**TASK DETAILS:**
A word-for-word retyping of the listing is the goal.

==================================================

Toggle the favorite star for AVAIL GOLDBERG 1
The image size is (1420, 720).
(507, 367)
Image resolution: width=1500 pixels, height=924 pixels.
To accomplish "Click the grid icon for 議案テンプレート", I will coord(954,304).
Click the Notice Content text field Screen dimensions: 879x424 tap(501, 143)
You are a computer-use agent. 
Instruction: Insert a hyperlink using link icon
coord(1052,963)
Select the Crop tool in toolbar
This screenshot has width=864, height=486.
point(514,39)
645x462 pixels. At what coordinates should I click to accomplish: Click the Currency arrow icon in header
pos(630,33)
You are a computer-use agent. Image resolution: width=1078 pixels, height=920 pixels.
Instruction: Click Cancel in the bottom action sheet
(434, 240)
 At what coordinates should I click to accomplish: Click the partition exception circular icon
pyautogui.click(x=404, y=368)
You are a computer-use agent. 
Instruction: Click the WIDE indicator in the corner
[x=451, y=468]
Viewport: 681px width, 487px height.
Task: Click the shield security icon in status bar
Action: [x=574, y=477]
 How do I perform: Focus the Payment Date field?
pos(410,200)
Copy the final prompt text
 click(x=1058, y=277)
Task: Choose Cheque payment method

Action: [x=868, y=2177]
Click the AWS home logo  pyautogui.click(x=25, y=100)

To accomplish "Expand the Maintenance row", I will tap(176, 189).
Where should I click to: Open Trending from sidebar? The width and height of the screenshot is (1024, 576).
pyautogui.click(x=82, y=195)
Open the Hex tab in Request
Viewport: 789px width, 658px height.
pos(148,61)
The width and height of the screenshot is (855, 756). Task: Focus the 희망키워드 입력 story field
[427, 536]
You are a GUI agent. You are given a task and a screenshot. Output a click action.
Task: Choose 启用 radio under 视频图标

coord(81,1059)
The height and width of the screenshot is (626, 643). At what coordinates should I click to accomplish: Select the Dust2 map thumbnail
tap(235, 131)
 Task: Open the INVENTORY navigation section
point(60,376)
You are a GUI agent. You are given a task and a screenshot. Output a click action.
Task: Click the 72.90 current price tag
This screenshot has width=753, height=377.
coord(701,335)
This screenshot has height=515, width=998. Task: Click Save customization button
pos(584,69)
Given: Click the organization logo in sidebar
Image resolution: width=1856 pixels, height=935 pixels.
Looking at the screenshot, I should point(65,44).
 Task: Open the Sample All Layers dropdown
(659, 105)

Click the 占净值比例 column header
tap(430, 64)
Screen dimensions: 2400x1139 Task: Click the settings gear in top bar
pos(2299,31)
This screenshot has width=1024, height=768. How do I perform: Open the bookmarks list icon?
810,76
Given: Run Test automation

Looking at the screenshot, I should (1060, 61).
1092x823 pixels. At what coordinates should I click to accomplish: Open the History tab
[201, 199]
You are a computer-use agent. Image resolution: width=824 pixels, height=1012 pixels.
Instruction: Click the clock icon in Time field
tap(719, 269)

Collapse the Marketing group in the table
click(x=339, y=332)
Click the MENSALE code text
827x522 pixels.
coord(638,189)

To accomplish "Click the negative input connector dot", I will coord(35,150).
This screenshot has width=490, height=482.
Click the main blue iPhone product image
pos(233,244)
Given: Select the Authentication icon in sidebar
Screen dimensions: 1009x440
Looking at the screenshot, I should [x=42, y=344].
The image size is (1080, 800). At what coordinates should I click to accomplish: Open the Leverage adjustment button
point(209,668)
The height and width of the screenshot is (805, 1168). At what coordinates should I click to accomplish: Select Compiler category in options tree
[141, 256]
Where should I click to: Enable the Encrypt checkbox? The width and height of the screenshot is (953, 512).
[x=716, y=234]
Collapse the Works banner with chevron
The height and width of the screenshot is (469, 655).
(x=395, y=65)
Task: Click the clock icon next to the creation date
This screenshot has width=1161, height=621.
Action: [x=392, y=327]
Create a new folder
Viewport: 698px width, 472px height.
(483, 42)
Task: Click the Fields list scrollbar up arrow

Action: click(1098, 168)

==================================================

**FINISHED TASK:**
Toggle the favorite star for AVAIL GOLDBERG 1
The image size is (1420, 720).
(507, 367)
Image resolution: width=1500 pixels, height=924 pixels.
To accomplish "Click the grid icon for 議案テンプレート", I will coord(954,304).
Click the Notice Content text field Screen dimensions: 879x424 tap(501, 143)
You are a computer-use agent. 
Instruction: Insert a hyperlink using link icon
coord(1052,963)
Select the Crop tool in toolbar
This screenshot has width=864, height=486.
point(514,39)
645x462 pixels. At what coordinates should I click to accomplish: Click the Currency arrow icon in header
pos(630,33)
You are a computer-use agent. Image resolution: width=1078 pixels, height=920 pixels.
Instruction: Click Cancel in the bottom action sheet
(434, 240)
 At what coordinates should I click to accomplish: Click the partition exception circular icon
pyautogui.click(x=404, y=368)
You are a computer-use agent. 
Instruction: Click the WIDE indicator in the corner
[x=451, y=468]
Viewport: 681px width, 487px height.
Task: Click the shield security icon in status bar
Action: [x=574, y=477]
 How do I perform: Focus the Payment Date field?
pos(410,200)
Copy the final prompt text
 click(x=1058, y=277)
Task: Choose Cheque payment method

Action: [x=868, y=2177]
Click the AWS home logo  pyautogui.click(x=25, y=100)

To accomplish "Expand the Maintenance row", I will tap(176, 189).
Where should I click to: Open Trending from sidebar? The width and height of the screenshot is (1024, 576).
pyautogui.click(x=82, y=195)
Open the Hex tab in Request
Viewport: 789px width, 658px height.
pos(148,61)
The width and height of the screenshot is (855, 756). Task: Focus the 희망키워드 입력 story field
[427, 536]
You are a GUI agent. You are given a task and a screenshot. Output a click action.
Task: Choose 启用 radio under 视频图标

coord(81,1059)
The height and width of the screenshot is (626, 643). At what coordinates should I click to accomplish: Select the Dust2 map thumbnail
tap(235, 131)
 Task: Open the INVENTORY navigation section
point(60,376)
You are a GUI agent. You are given a task and a screenshot. Output a click action.
Task: Click the 72.90 current price tag
This screenshot has width=753, height=377.
coord(701,335)
This screenshot has height=515, width=998. Task: Click Save customization button
pos(584,69)
Given: Click the organization logo in sidebar
Image resolution: width=1856 pixels, height=935 pixels.
Looking at the screenshot, I should point(65,44).
 Task: Open the Sample All Layers dropdown
(659, 105)

Click the 占净值比例 column header
tap(430, 64)
Screen dimensions: 2400x1139 Task: Click the settings gear in top bar
pos(2299,31)
This screenshot has width=1024, height=768. How do I perform: Open the bookmarks list icon?
810,76
Given: Run Test automation

Looking at the screenshot, I should (1060, 61).
1092x823 pixels. At what coordinates should I click to accomplish: Open the History tab
[201, 199]
You are a computer-use agent. Image resolution: width=824 pixels, height=1012 pixels.
Instruction: Click the clock icon in Time field
tap(719, 269)

Collapse the Marketing group in the table
click(x=339, y=332)
Click the MENSALE code text
827x522 pixels.
coord(638,189)

To accomplish "Click the negative input connector dot", I will coord(35,150).
This screenshot has width=490, height=482.
Click the main blue iPhone product image
pos(233,244)
Given: Select the Authentication icon in sidebar
Screen dimensions: 1009x440
Looking at the screenshot, I should [x=42, y=344].
The image size is (1080, 800). At what coordinates should I click to accomplish: Open the Leverage adjustment button
point(209,668)
The height and width of the screenshot is (805, 1168). At what coordinates should I click to accomplish: Select Compiler category in options tree
[141, 256]
Where should I click to: Enable the Encrypt checkbox? The width and height of the screenshot is (953, 512).
[x=716, y=234]
Collapse the Works banner with chevron
The height and width of the screenshot is (469, 655).
(x=395, y=65)
Task: Click the clock icon next to the creation date
This screenshot has width=1161, height=621.
Action: [x=392, y=327]
Create a new folder
Viewport: 698px width, 472px height.
(483, 42)
Task: Click the Fields list scrollbar up arrow

Action: click(1098, 168)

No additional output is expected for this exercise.